Section 4: Hardware Architecture
This section proposes a feasible hardware design for the 2 superDAACs
and the N peerDAACs. We first explore the design requirements
that a superDAAC must meet. These requirements include storing
the raw data feed from the EDOS, constructing a collection of
standard products (eager evaluation), executing a set of ad
hoc queries (lazy evaluation), and supporting batch processing
by reading the entire store sequentially in a reasonable period
of time. These design requirements are discussed in detail in
Section 4.1.
In Section 4.2, we indicate a generic architecture composed of
4 componentsó tape silos, disk caches, computation engines,
and DBMS enginesówhich we believe can satisfy the design
requirements. This generic architecture is then specialized to
real-world COTS hardware components to produce 6 candidate systems
that can be built in 1994. Because covering the details of the
component selection, ensuring that there are no bottlenecks, and
satisfying the design requirements are all complicated tasks,
we place these discussions in Appendix 6 for the interested specialist.
In Section 4.3, we present 1994 cost estimates for 2 of these
systems, one based primarily on supercomputer technology and one
based on a network of workstations. A system can be produced
costing between $259M - $407M in 1994 dollars for 2 superDAACs.
(In Section 5, we use these numbers, discounted by expected technology
advances over time, to determine the hardware cost of a phased,
just-in-time deployment schedule that will meet EOSDIS objectives.)
Section 4.4 turns to the 1994 cost of peerDAAC hardware. Again,
these numbers will drive a just-in-time deployment schedule in
Section 5.
4.1 Design Criteria for the 2 SuperDAACs
In this section, we indicate our major assumptions to drive our
superDAAC hardware sizing:
- We assume only online and nearline storage, consistent with
our desire to minimize operation cost by automating data retrieval.
- Each superDAAC will store the entire EDOS raw data feed.
- Each superDAAC will eagerly evaluate ½ of the current
level 1 and 2 standard products. Between them, they thereby evaluate
all level 1 and 2 products. Although it is difficult to predict
the exact amount of eager evaluation, this is a significant and
plausible amount.
- We assume a batch processing system at each superDAAC. Each
must read an appropriate 50% of its archive once a month sequentially.
- At each superDAAC, we assume that 4% of the data read in a
batch processing run qualifies for some batched user query. Of
this 4%, we assume that ½ of its resulting computations must
be stored at the superDAAC.
- Some level 1 and 2 standard products will require reprocessing
when their algorithm changes. We assume that reprocessing requests
form part of the batch query queue. Therefore, we assume part
of the 4% mentioned above is reprocessing requests. Specifically,
we assume 2% of the total raw data may be turned into new standard
products monthly. We assume that ½ of the new products are
stored at a superDAAC and ½ at a peerDAAC.
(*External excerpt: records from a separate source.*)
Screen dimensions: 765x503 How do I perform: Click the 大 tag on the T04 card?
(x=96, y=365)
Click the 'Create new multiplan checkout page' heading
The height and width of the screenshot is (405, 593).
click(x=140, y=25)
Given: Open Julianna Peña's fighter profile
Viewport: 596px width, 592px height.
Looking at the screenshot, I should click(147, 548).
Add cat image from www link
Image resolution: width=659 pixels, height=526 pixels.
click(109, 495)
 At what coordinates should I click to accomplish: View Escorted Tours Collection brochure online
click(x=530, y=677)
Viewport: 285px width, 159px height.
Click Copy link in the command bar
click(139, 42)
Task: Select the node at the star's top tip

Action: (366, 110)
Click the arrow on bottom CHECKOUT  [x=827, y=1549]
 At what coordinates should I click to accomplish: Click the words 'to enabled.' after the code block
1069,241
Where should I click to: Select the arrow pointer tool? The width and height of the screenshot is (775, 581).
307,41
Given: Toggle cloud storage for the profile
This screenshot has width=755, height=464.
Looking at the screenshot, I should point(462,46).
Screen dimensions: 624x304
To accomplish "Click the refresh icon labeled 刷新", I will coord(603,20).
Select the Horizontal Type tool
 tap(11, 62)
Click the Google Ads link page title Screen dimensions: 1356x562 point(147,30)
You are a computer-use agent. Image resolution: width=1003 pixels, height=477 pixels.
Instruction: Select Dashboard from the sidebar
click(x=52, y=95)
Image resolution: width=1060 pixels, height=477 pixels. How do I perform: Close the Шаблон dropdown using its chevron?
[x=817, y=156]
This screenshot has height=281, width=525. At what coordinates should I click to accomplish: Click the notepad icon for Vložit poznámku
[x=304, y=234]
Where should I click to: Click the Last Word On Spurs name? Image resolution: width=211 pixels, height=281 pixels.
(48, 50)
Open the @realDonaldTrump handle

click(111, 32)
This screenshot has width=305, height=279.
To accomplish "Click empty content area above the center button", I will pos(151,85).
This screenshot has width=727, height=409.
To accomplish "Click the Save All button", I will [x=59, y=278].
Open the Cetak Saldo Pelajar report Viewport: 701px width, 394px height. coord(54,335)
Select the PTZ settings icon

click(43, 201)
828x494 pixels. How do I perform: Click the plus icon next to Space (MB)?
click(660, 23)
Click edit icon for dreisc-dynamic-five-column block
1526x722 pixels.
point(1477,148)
- We assume that lazy evaluation of queries accesses, in aggregate,
0.9% of the entire database each week at each superDAAC. This
value is chosen to provide a load comparable to the base push-processing
load and can be adjusted up or down as conditions warrant. Of
this 0.9%, 1/20 (5%) requires processing with 1/3 computed locally
at the superDAAC and 2/3 at a peerDAAC.
- We assume that DBMS metadata and metadata indices are stored
permanently in a disk cache. Metadata is assumed to be 0.1% of
the size of the total database. Two copies of the metadata are
stored at each site for redundancy. Metadata indices are assumed
to be 10% of the size of the metadata.
- A database log of all database actions is maintained on tape.
The size of the log is assumed to be a fixed fraction of the
archive size. For this study, we assume that 4 bytes of log entry
are created for every 64 KB that are stored.
- We assume that disk cache must provide storage for 1% of the
data in the database or, conversely, storage for 1 week of standard
product generation.
- We require the tape drives to sustain streaming of 50% of
the archive past DBMS data-subsetting engines each month and picking
of individual 100-MB data sets at the rate of 1 data set every
2 minutes per drive.
- The superDAAC is sized to perform the above functions for
data received through the year 1999. After that, the system must
be scaled by 2 PB per year in years 2000 through 2002.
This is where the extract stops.